Human Condition: Listening through the big circle

As a child, I spent my Sunday mornings either in the simplicity of my parents’ Quaker meeting house on Long Island or in the splendor of my grandmother’s church — St. Patrick’s Cathedral in New York City. Perhaps it’s that wild contrast that makes me comfortable seeking the Inner Light while focusing on an outward image.

When I joined the Unitarian Church in Baton Rouge, the big circle window became my external focal point. It’s not that I’m not listening to either of our excellent ministers; it’s how I listen.

The view through the circle window is not breathtaking. The great oak tree not especially beautiful. My artist’s eye is offended by the several telephone lines that run across my view. There is also a light pole to the right. Then there’s that glass line smack down the middle of the window, where the two huge panes meet.

But over the years and the many seasons, I have pondered many sermons while viewing these things, always seen differently depending on the weather, light and season.

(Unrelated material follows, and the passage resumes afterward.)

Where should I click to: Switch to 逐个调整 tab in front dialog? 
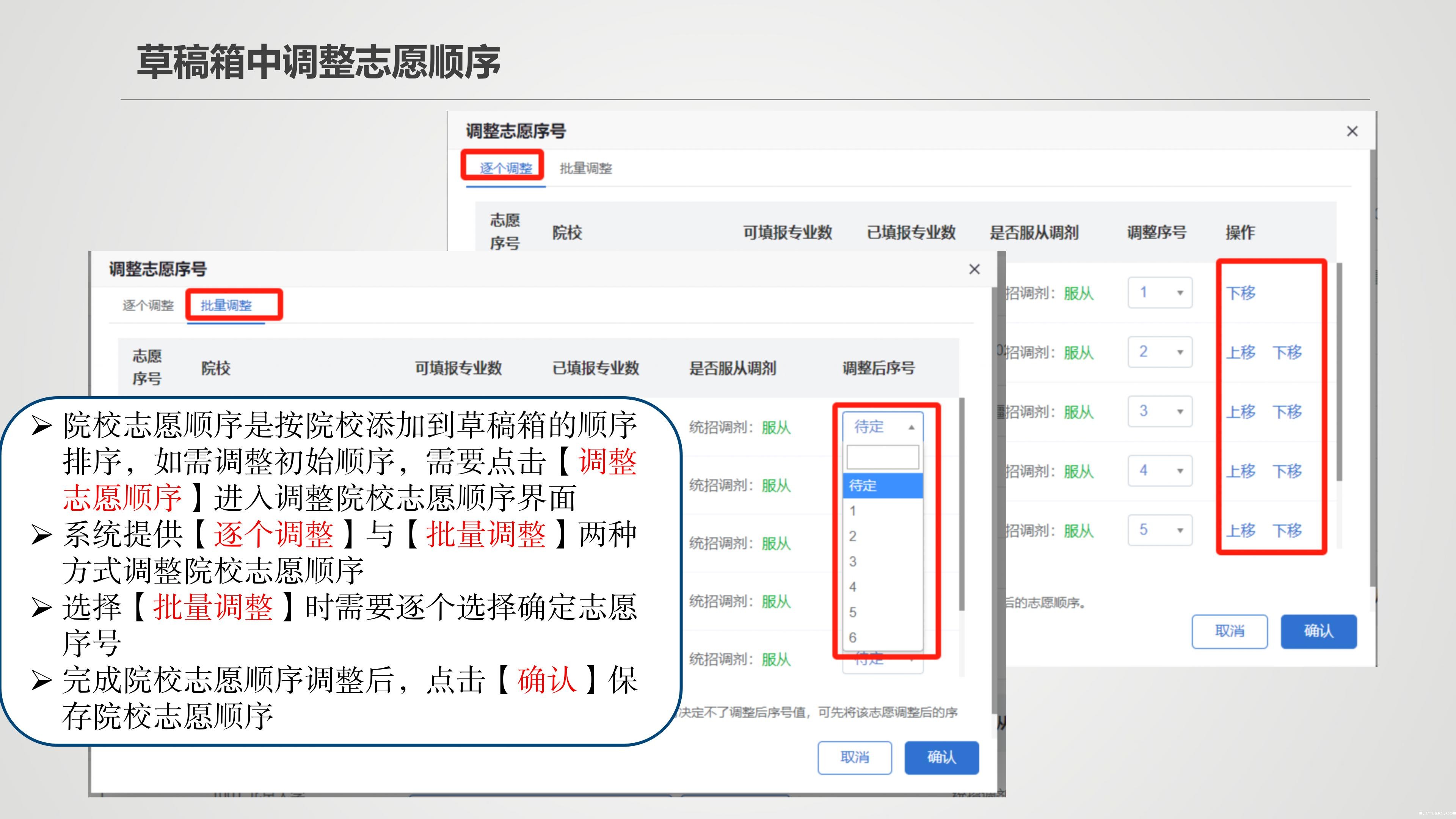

That tree will never star on the cover of Southern Living, but it’s lived through some tough seasons and still leafs out every spring. It’s my personal symbol for the wedding vows Alan and I took in this church. That tree has visually steadied me through some tough memorial services for loved ones and such terrifying events as 9/11 and Hurricane Katrina.

When the Rev. Steve Crump reminds us of our responsibilities to work for social justice, those visually unappealing telephone wires remind me that our lines of communication must be kept open, no matter how uncomfortable it may get. When the Rev. Nathan Ryan speaks about the interplay of the sacred and the profane, I focus on how the circle window frames a cross made of nature (the tree) and technology (those darn wires). Apparently, I meditate best with my eyes open.

The window itself presents a wonderful meditation on the eternal, on the circle of life, and on the social and personal boundaries with which we define ourselves. It is a physical metaphor: anyone who attends this church will soon learn the verse from Edwin Markham’s “Outwitted”:

“He drew a circle that shut me out —

Heretic, rebel, a thing to flout.

But love and I had the wit to win:

We drew a circle and took him in!”

So, in case the ministers catch me gazing out the big circle window, I just want them to know: I’m listening, I really am.